Osservare l'attivazione l'impegno dei cittadini da questa angolazione permette di ripensare la responsabilità da individuale a condivisa basata su fiducia e reciprocità, la quale, ad un livello «macro» può tradursi in forme di governance collaborativa (capitolo II).
Si tratta cioè di responsabilità sociali che non sono frutto di un dovere morale, ma sono invece ricomposte nel quadro di una reciprocità e di una fiducia attiva. Su questa base è possibile, evidenzia Paltrinieri (2012) elaborare un paradigma che metta al centro una concetto di responsabilità come responsabilità sociale condivisa (Davis, 2011; Paltrinieri 2012), dove la dimensione centrale è quella dell'interdipendenza: «In narrating and providing evidence for many ways in which we are all interdependent, the concept of shared social responsibility provides a momentous opportunity to (re) priorities the «we» aspect of our daily lives in the ever more important drive for social cohesion throughout Europe and beyond» (Davis, p.112)

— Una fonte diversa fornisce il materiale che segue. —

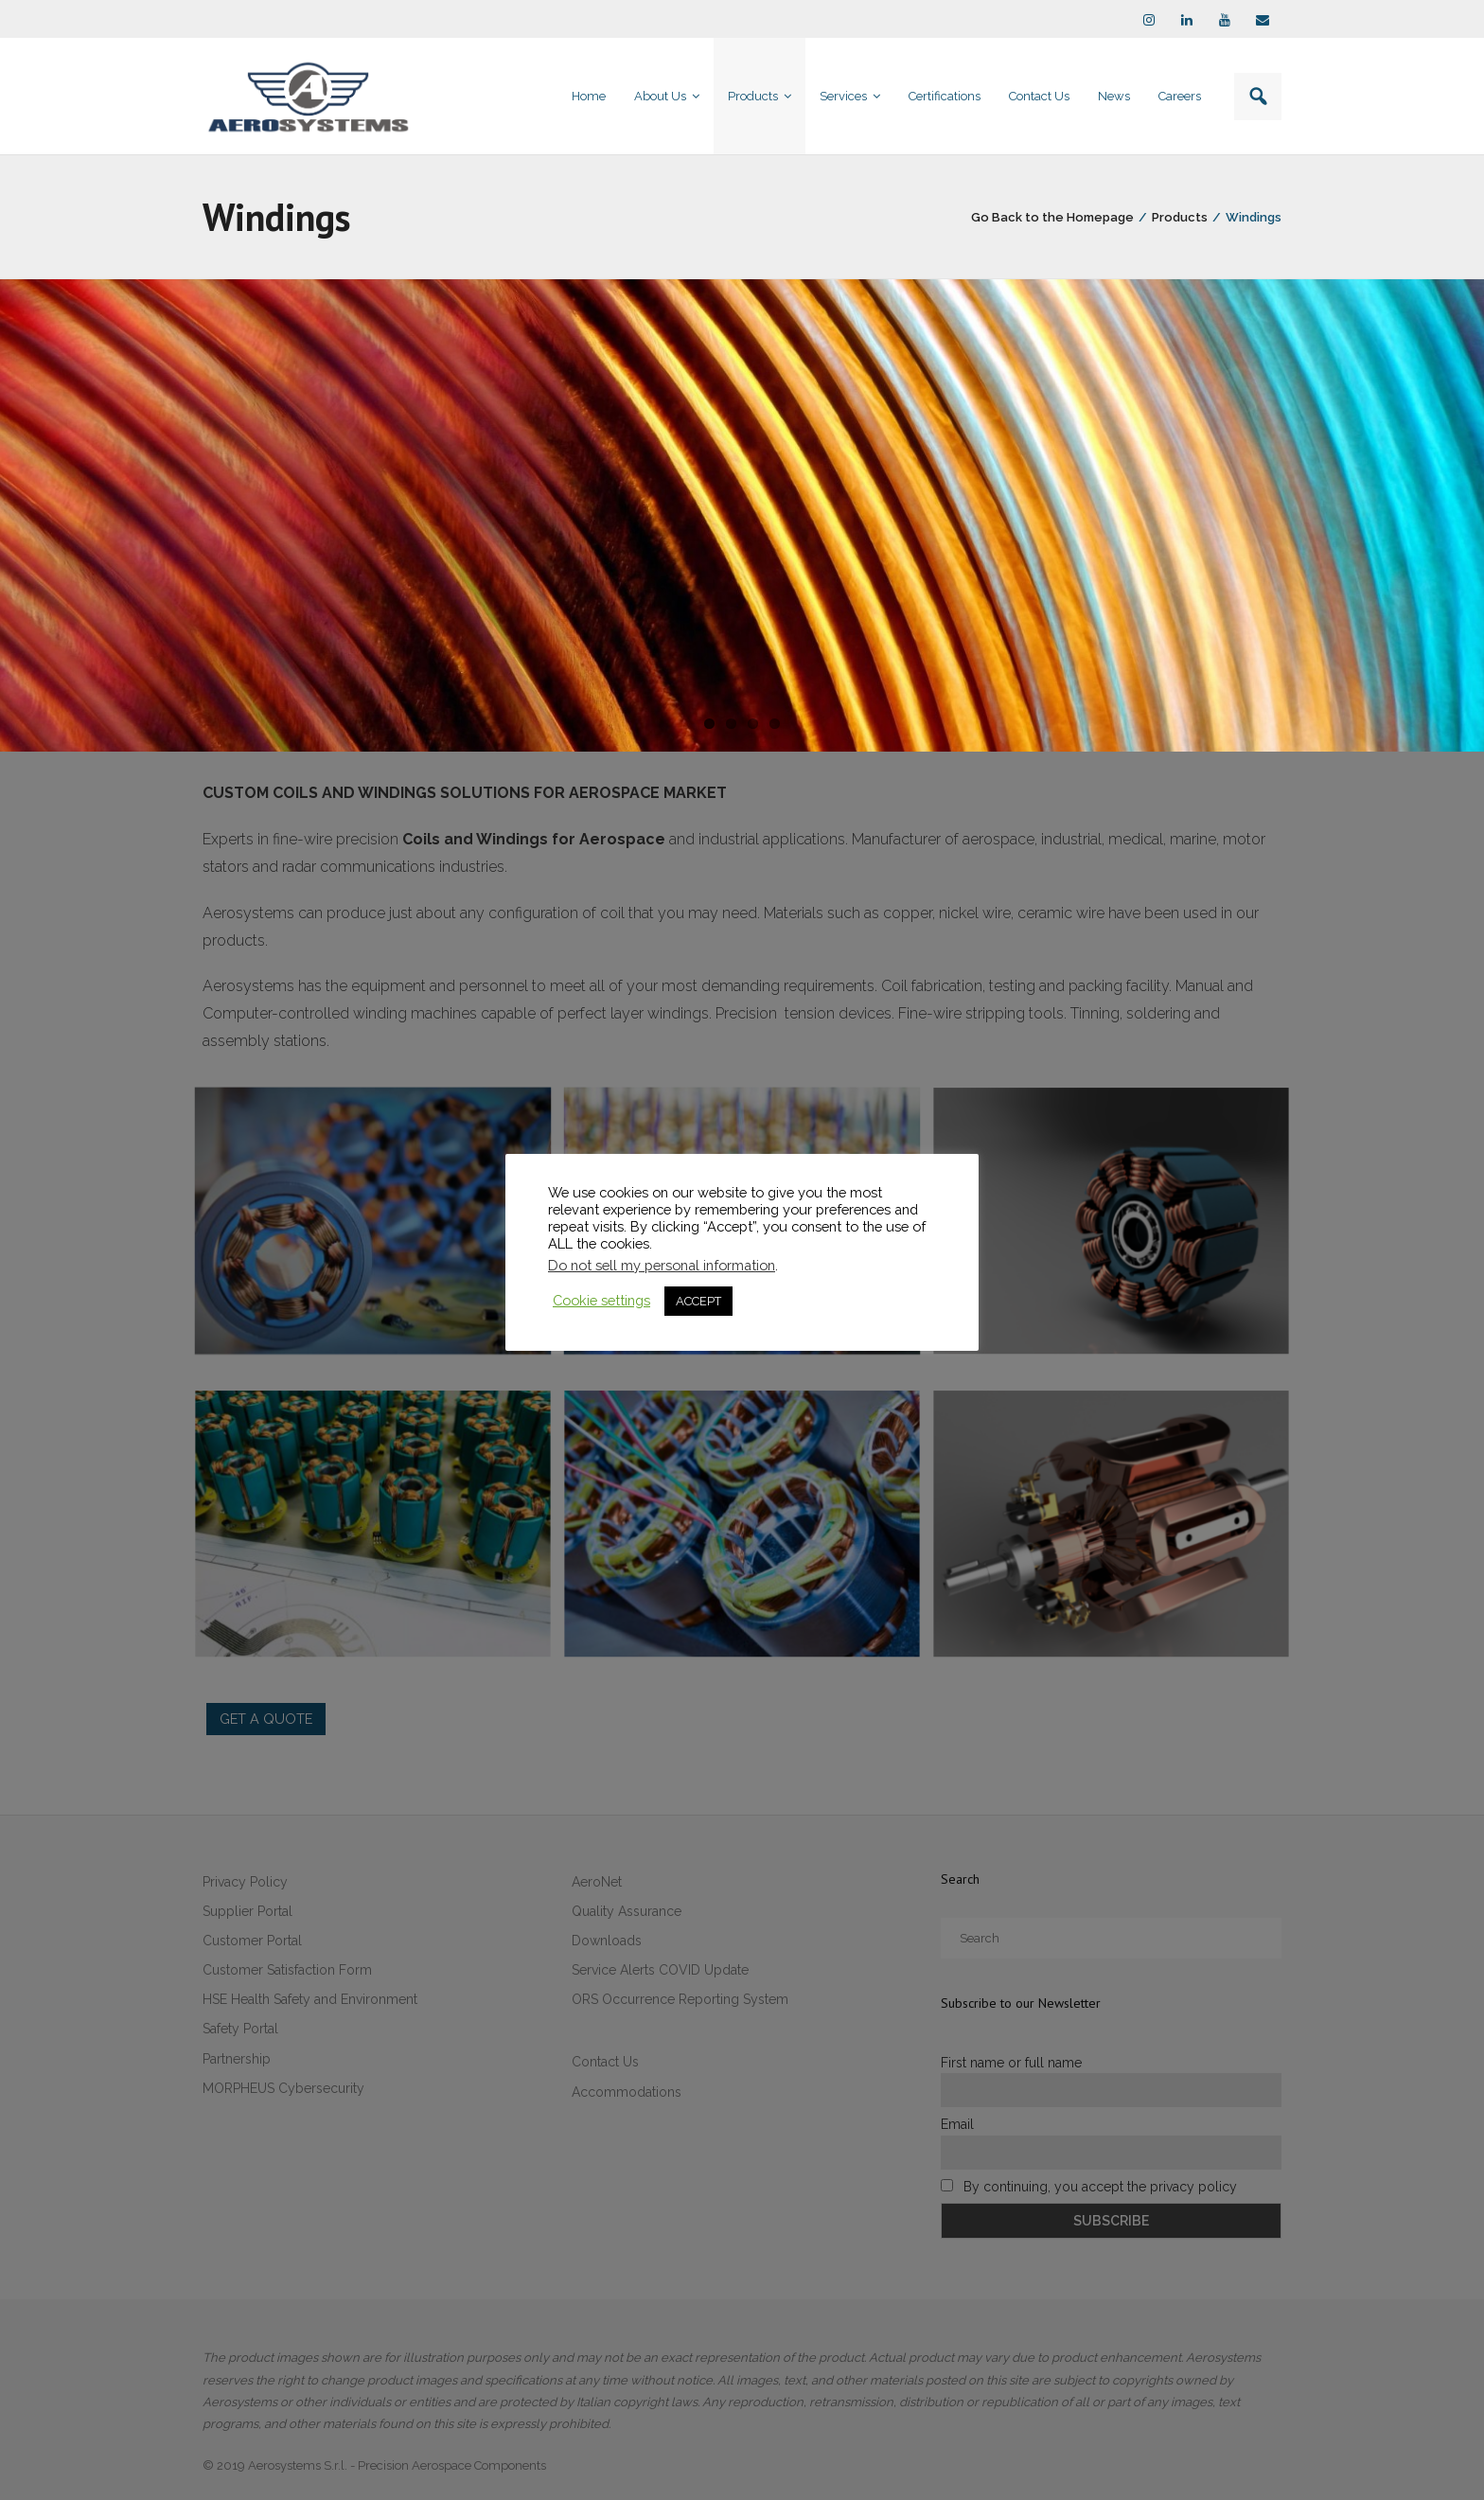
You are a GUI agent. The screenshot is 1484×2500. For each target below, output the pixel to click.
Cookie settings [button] (601, 1300)
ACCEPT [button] (698, 1301)
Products (1180, 217)
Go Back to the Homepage (1052, 217)
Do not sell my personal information (661, 1265)
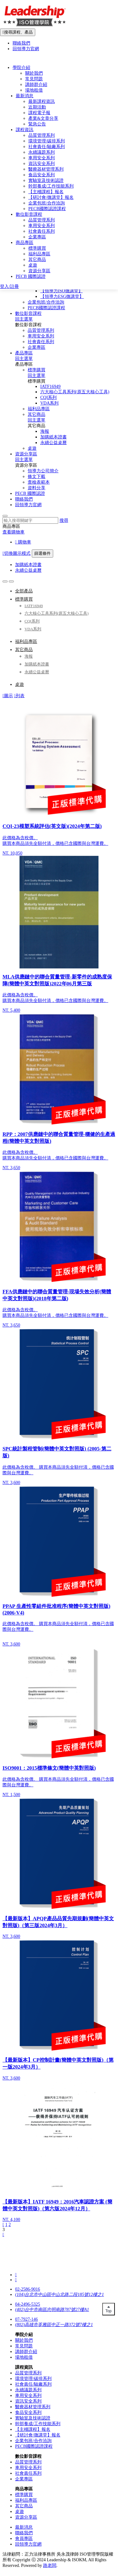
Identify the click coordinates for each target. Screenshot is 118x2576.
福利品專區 (39, 408)
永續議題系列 (41, 152)
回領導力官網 (28, 504)
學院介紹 (21, 67)
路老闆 (49, 2565)
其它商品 (36, 414)
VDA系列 (49, 403)
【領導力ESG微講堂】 (62, 296)
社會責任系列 (41, 341)
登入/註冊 (9, 286)
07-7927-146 (26, 2319)
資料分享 (36, 487)
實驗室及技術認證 (46, 180)
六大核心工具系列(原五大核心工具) (74, 392)
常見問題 (34, 79)
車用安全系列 (41, 336)
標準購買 (36, 370)
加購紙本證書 (53, 437)
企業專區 (36, 347)
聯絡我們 (24, 499)
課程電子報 (39, 112)
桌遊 (32, 448)
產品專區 (24, 353)
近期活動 (37, 107)
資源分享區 (26, 454)
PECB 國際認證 (30, 493)
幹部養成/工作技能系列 (51, 186)
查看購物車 (14, 532)
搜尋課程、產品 (18, 32)
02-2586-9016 (27, 2289)
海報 (44, 431)
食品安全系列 (41, 174)
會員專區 (24, 2538)
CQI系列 (48, 397)
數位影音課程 (28, 313)
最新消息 (24, 95)
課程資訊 (24, 129)
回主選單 (24, 319)
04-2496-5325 (27, 2304)
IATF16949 (50, 386)
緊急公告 (37, 124)
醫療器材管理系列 (46, 169)
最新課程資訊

L'insieme delle riflessione che qui abbiamo tracciato hanno al fondo, chiaramente, un tema cruciale, che è proprio del dibattito sulla partecipazione nelle sue diverse forme: quello del capitale sociale, il quale si intreccia con i diversi studi sul tema della cultura civica. Torneremo su questi aspetti più avanti44, dopo avere affrontato altri due contribui che ci portano sul piano delle pratiche e delle tipologie di azione che possono a nostro avviso essere situati nel quadro complessivo di quanto abbiamo dibattuto in questi primi due paragrafi.

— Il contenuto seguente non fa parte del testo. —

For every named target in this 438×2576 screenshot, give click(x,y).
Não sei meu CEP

43 Riteniamo qui di poter ricucire assieme un filo rosso che lega la dimensione del dubbio e dell'incertezza con quelle discrepanze di cui parla Beck (cap.1) nelle quale si aprono anche delle possibilità, ed anche con quanto discusso nel secondo capitolo rispetto al tema dell'improvvisazione e della sperimentazione, e nel capitolo terzo rispetto all'ascolto attivo e quei principi che chiariscono il senso profondo di processi partecipativi che si ripropongono di «discutere l'incerto» (Pellizzoni), e per le amministrazioni a «lasciarsi sorprendere» (Bobbio).

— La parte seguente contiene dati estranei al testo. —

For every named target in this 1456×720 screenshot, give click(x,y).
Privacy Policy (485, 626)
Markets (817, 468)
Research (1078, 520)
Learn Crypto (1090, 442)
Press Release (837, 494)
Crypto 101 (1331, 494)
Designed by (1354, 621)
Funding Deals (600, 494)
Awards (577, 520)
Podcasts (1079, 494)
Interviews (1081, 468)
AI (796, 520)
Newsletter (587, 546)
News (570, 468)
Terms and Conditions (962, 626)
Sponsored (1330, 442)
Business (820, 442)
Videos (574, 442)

44 Chiariamo in ogni caso che non è nostro intento qui dibattere e fare una disamina delle diverse prospettive di analisi del capitale sociale, concetto di fondo della sociologia, tanto quello della comunità. Questi temi verranno affrontati direttamente nella seconda parte del lavoro in connessione diretta con l'analisi delle pratiche e viene richiamato in questo capitolo nello specifico dei contributi che vengono da noi trattati.